* EXERCISE AIM: Repeat the entries that appear below, exactly and in full.

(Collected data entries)

Content starts

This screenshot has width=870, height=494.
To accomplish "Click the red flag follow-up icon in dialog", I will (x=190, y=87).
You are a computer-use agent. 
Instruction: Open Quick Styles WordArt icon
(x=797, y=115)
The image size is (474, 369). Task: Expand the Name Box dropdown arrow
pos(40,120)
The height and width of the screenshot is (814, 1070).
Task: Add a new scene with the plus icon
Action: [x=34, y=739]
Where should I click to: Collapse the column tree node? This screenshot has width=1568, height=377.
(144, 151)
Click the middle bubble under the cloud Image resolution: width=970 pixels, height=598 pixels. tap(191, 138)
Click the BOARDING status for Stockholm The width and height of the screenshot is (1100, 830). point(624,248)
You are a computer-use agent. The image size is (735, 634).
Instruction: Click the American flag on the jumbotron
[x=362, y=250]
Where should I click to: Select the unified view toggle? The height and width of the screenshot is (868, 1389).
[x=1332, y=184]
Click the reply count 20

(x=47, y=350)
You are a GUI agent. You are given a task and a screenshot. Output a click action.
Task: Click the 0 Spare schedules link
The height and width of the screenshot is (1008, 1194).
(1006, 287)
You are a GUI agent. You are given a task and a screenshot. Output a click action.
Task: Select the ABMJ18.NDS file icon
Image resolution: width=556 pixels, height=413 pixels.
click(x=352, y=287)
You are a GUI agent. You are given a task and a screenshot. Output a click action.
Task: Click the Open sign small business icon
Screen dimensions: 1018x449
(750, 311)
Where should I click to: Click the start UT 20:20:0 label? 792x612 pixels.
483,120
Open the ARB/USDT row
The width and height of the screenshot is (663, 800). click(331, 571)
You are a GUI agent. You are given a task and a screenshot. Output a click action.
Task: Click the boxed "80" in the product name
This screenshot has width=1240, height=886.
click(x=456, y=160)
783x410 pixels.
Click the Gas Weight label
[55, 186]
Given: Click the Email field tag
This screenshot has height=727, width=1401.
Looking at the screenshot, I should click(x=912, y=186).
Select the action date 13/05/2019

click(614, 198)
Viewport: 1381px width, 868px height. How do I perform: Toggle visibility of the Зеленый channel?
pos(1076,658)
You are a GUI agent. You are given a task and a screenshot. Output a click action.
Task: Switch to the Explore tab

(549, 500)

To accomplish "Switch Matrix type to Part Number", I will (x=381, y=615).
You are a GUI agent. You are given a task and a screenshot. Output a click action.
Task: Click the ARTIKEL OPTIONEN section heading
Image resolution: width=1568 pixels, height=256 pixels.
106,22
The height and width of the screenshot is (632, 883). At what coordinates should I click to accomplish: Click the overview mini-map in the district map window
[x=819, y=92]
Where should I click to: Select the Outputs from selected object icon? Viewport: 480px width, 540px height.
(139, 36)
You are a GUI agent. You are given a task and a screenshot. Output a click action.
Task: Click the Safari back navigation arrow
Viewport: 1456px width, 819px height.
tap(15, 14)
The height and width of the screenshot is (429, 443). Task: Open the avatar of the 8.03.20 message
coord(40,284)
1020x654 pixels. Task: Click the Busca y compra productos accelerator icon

Content ends

* EXERCISE SOLUTION:
This screenshot has width=870, height=494.
To accomplish "Click the red flag follow-up icon in dialog", I will (x=190, y=87).
You are a computer-use agent. 
Instruction: Open Quick Styles WordArt icon
(x=797, y=115)
The image size is (474, 369). Task: Expand the Name Box dropdown arrow
pos(40,120)
The height and width of the screenshot is (814, 1070).
Task: Add a new scene with the plus icon
Action: [x=34, y=739]
Where should I click to: Collapse the column tree node? This screenshot has width=1568, height=377.
(144, 151)
Click the middle bubble under the cloud Image resolution: width=970 pixels, height=598 pixels. tap(191, 138)
Click the BOARDING status for Stockholm The width and height of the screenshot is (1100, 830). point(624,248)
You are a computer-use agent. The image size is (735, 634).
Instruction: Click the American flag on the jumbotron
[x=362, y=250]
Where should I click to: Select the unified view toggle? The height and width of the screenshot is (868, 1389).
[x=1332, y=184]
Click the reply count 20

(x=47, y=350)
You are a GUI agent. You are given a task and a screenshot. Output a click action.
Task: Click the 0 Spare schedules link
The height and width of the screenshot is (1008, 1194).
(1006, 287)
You are a GUI agent. You are given a task and a screenshot. Output a click action.
Task: Select the ABMJ18.NDS file icon
Image resolution: width=556 pixels, height=413 pixels.
click(x=352, y=287)
You are a GUI agent. You are given a task and a screenshot. Output a click action.
Task: Click the Open sign small business icon
Screen dimensions: 1018x449
(750, 311)
Where should I click to: Click the start UT 20:20:0 label? 792x612 pixels.
483,120
Open the ARB/USDT row
The width and height of the screenshot is (663, 800). click(331, 571)
You are a GUI agent. You are given a task and a screenshot. Output a click action.
Task: Click the boxed "80" in the product name
This screenshot has width=1240, height=886.
click(x=456, y=160)
783x410 pixels.
Click the Gas Weight label
[55, 186]
Given: Click the Email field tag
This screenshot has height=727, width=1401.
Looking at the screenshot, I should click(x=912, y=186).
Select the action date 13/05/2019

click(614, 198)
Viewport: 1381px width, 868px height. How do I perform: Toggle visibility of the Зеленый channel?
pos(1076,658)
You are a GUI agent. You are given a task and a screenshot. Output a click action.
Task: Switch to the Explore tab

(549, 500)

To accomplish "Switch Matrix type to Part Number", I will (x=381, y=615).
You are a GUI agent. You are given a task and a screenshot. Output a click action.
Task: Click the ARTIKEL OPTIONEN section heading
Image resolution: width=1568 pixels, height=256 pixels.
106,22
The height and width of the screenshot is (632, 883). At what coordinates should I click to accomplish: Click the overview mini-map in the district map window
[x=819, y=92]
Where should I click to: Select the Outputs from selected object icon? Viewport: 480px width, 540px height.
(139, 36)
You are a GUI agent. You are given a task and a screenshot. Output a click action.
Task: Click the Safari back navigation arrow
Viewport: 1456px width, 819px height.
tap(15, 14)
The height and width of the screenshot is (429, 443). Task: Open the avatar of the 8.03.20 message
coord(40,284)
1020x654 pixels. Task: Click the Busca y compra productos accelerator icon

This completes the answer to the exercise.